Seorang teolog Kristen pendukung homoseksual, John J. McNeill SJ menulis buku "The Church and the Homosexual" memberikan justifikasi moral terhadap praktik homoseksual. Menurutnya, kaum Sodom dan Gomorah dihukum Tuhan bukan karena praktik homoseksual, tetapi karena ketidaksopanan penduduk kota itu terhadap tamu Lot. Teolog lain, Gregory Baum, menyatakan: "Jika kaum homoseks bisa menghidupkan cinta, maka cinta homoseksual tidaklah bertentangan dengan naluri manusia. Bahkan kaum Katolik mendirikan sebuah kelompok gay bernama "Dignity" yang mengajarkan bahwa praktik homoseksual tidak bertentangan dengan ajaran Kristus. Pada tahun 1976, Dignity sudah mempunyai cabang di 22 negara bagian AS, termasuk Kanada. Diberbagai Negara barat, muncul organisasi serupa, seperti Acceptance di Australia, Quest di Inggris, dan Veritas di Swedia. Keanggotaan mereka ketika itu sudah mencapai 5000 orang. Dignity menerbitkan majalah bulanan bernama Dignity. Mereka berjuang untuk mendapatkan pengakuan dari gereja Katolik. Dalam Piagam Iman (The Charter of Beliefe) yang mereka buat tertulis sebagai berikut:

"Kaum Katolik gay adalah anggota dari lembaga mistis Kristus dan termasuk di antara kaum Tuhan…kami memiliki martabat sejati karena Tuhan menciptakan kami dalam baptis, mendirikan kuilnya untuk kami…, karena itu semua, kami memiliki hak, hak istimewa, tugas, untuk menumbuhkan kehidupan suci…kami percaya bahwa kaum gay dapat mengekspresikan kehidupan seksualnya dalam sebuah sikap yang sesuai dengan ajaran-ajaran Kristus.." (William F. Allen, Sexuality Summary, 50-51).

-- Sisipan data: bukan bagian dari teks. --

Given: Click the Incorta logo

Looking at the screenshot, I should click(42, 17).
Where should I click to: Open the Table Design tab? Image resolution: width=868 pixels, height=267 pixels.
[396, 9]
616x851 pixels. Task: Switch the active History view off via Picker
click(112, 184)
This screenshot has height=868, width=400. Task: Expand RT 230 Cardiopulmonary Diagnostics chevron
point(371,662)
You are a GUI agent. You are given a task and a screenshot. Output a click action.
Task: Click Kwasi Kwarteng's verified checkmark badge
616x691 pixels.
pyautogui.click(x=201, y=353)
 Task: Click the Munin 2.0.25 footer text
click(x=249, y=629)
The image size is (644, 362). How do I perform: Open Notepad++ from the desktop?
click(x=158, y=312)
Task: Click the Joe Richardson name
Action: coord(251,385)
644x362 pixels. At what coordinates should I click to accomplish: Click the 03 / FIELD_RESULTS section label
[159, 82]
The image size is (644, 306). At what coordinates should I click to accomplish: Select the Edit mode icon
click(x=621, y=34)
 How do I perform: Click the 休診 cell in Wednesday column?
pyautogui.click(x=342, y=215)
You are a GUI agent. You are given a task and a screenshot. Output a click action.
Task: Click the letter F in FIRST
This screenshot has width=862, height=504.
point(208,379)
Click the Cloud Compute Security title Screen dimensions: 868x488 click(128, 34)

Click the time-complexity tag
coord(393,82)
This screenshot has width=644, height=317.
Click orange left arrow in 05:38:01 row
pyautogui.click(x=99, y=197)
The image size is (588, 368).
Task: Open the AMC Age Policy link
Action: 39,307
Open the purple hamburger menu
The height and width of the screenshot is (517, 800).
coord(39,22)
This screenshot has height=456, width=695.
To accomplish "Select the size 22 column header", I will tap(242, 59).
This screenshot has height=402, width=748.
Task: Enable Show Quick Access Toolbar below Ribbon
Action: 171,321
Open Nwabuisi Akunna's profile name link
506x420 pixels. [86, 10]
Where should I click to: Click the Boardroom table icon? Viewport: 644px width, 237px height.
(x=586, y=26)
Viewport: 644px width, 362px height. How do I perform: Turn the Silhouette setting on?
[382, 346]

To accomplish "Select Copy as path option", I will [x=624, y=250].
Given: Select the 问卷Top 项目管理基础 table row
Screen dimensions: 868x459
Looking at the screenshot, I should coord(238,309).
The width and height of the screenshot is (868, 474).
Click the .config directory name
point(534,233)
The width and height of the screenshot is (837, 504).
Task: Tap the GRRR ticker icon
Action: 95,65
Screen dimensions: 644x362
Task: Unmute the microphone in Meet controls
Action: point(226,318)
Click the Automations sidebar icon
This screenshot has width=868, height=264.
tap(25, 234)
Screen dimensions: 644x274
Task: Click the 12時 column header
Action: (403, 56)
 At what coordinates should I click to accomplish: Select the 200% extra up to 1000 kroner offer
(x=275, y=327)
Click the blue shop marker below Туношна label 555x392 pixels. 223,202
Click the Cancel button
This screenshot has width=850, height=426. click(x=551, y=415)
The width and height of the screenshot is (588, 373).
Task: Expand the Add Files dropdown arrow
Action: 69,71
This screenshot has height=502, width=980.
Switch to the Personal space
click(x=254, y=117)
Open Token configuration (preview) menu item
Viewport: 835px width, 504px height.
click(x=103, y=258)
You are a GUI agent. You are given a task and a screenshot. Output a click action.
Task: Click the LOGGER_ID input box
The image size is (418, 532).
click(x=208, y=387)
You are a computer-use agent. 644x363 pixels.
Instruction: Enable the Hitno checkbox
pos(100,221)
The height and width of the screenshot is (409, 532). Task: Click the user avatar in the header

Edisi 6 Januari 1996 majalah The Economist menulis judul "Let them wed", yang mengimbau agar kaum gay atau lesbi diberi hak hukum untuk melakukan perkawinan dengan alasan hak individual. Edisi 28 Februari, 5 Maret 2004, majalah ini mengangkat kasus perkawinan kaum gay sebagai laporan utamanya, dengan sampul bertajuk "The case for gay marriage." Disebutkan bahwa hingga kini, baru Belanda dan Belgia yang memberikan hak hukum penuh terhadap perkawinan sejenis, sebagaimana layaknya pasangan heteroseksual. Kanada, meskipun belum secara resmi memberikan pengakuan hukum secara resmi terhadap pasangan gay atau lesbian, tetapi secara prinsip sudah memberikan dukungan. Pada 1 September 2003, Eramuslim.com menulis satu berita berjudul "Kaum gay Belanda Terbitkan Buku Pedoman Cara Perkawinan Sesama Jenis." Jadi dasar logika kaum homoseksual adalah hak dan kebebasan individu dan tidak merugikan orang lain.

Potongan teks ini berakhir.